Louis Conrad Pelletier, (November 10, 1852 - June 5, 1929) was a Quebec lawyer and political figure. He represented Laprairie in the House of Commons of Canada from 1891 to 1896 as a Conservative member.

== Biography ==
He was born in Lavaltrie, Canada East, the son of Emile Pelletier and Emilie Laporte. He was educated at the Collège de l'Assomption and McGill University. Pelletier was admitted to the Quebec bar in 1877 and set up practice in Montreal. He ran unsuccessfully for the La Prairie seat in the Quebec assembly in 1890 and again in 1900. He was elected to the House of Commons in the 1891 federal election and was defeated by Dominique Monet when he ran for reelection in the newly created riding of Laprairie—Napierville in 1896. Pelletier was named Queen's Counsel in 1893.

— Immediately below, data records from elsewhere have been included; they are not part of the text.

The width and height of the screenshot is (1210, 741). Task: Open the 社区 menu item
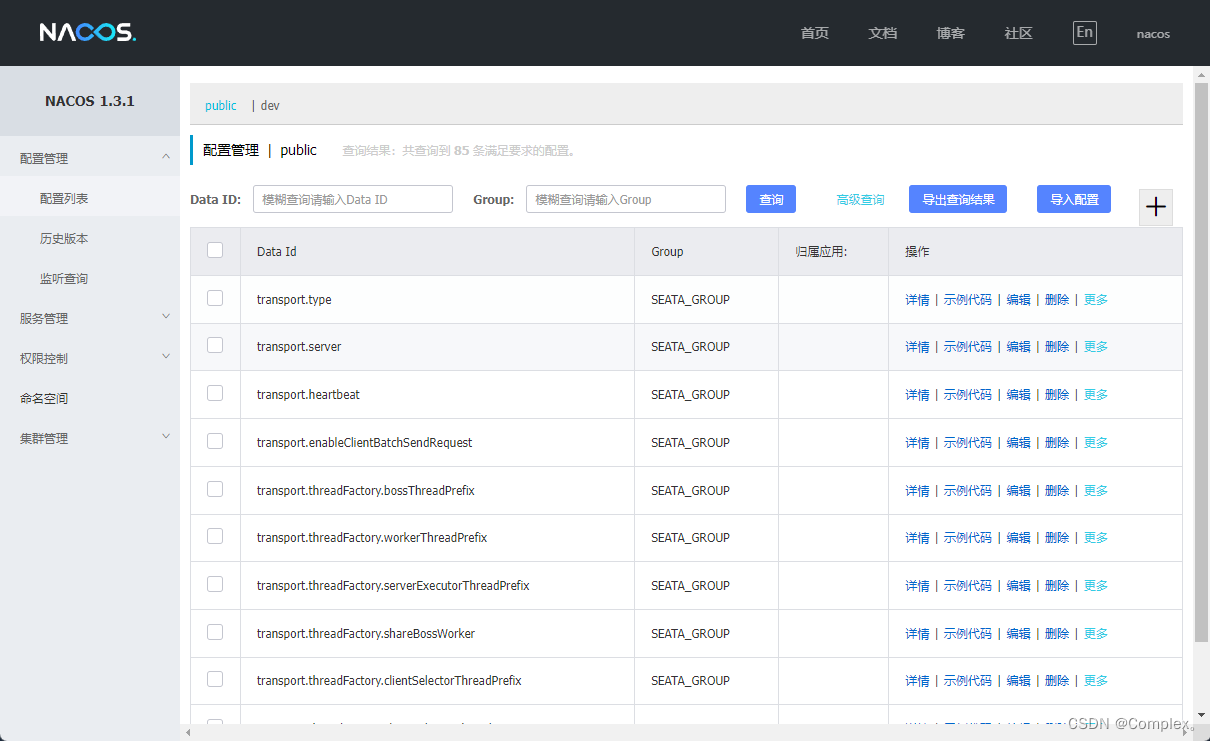tap(1018, 33)
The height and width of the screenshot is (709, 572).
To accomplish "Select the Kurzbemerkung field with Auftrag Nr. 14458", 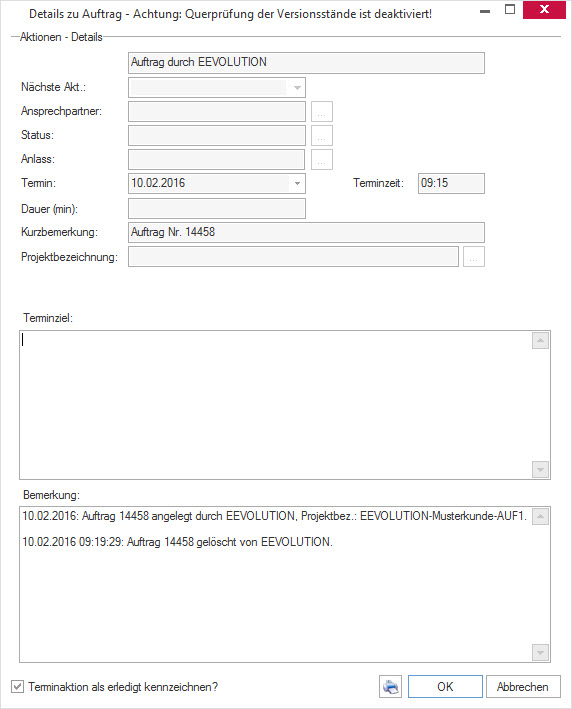I will [306, 232].
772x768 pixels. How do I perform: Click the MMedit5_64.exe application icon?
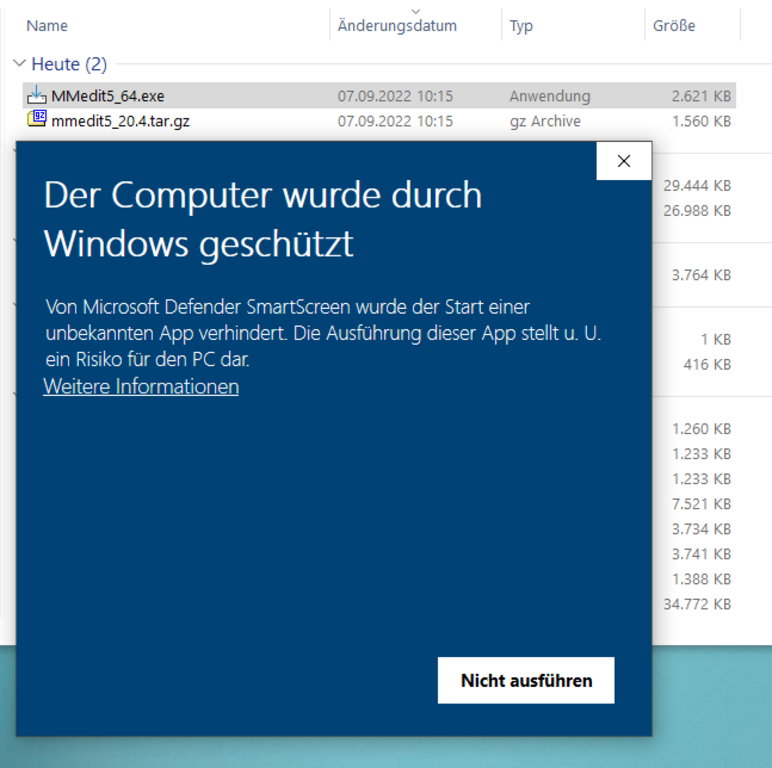pyautogui.click(x=37, y=96)
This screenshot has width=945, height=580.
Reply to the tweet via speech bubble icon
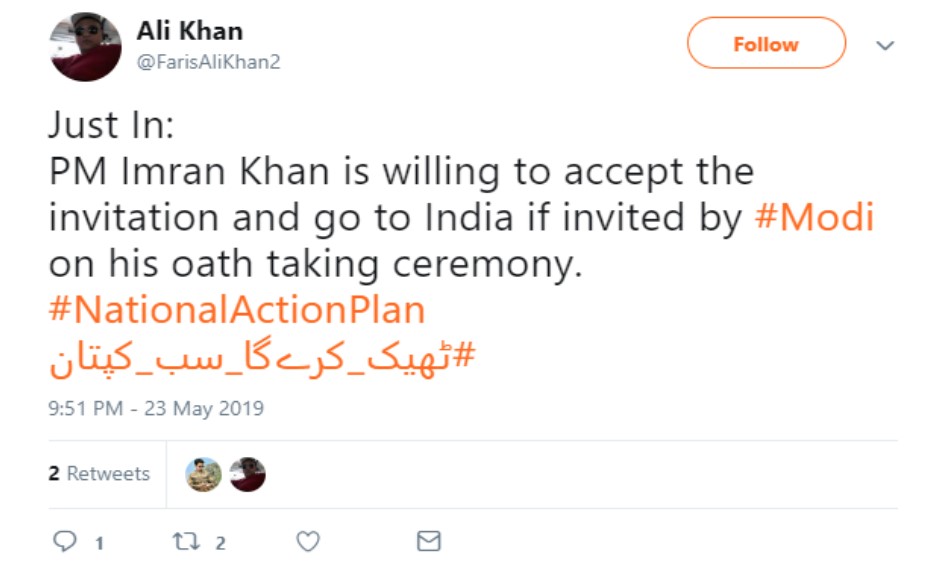[x=62, y=541]
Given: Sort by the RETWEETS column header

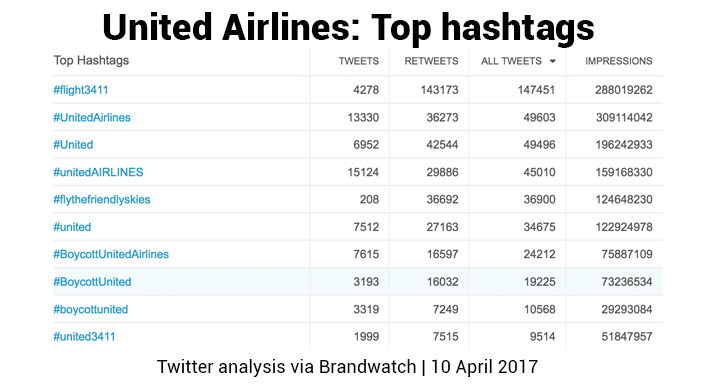Looking at the screenshot, I should pos(431,61).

In 1894, he married Marie-Anne Élisabeth Élisa Bernardette Roberge. Pelletier served as mayor for La Prairie in 1904. He was also co-founder of the St. Lawrence Brick company (Briqueterie Saint-Laurent). Pelletier was bâtonnier for the Montreal bar from 1920 to 1921.

Louis-Siméon Morin, a cousin on his father's side, served as a member of the legislative assembly for the Province of Canada.

Louis Conrad Pelletier died at his home in Montreal on June 5, 1929.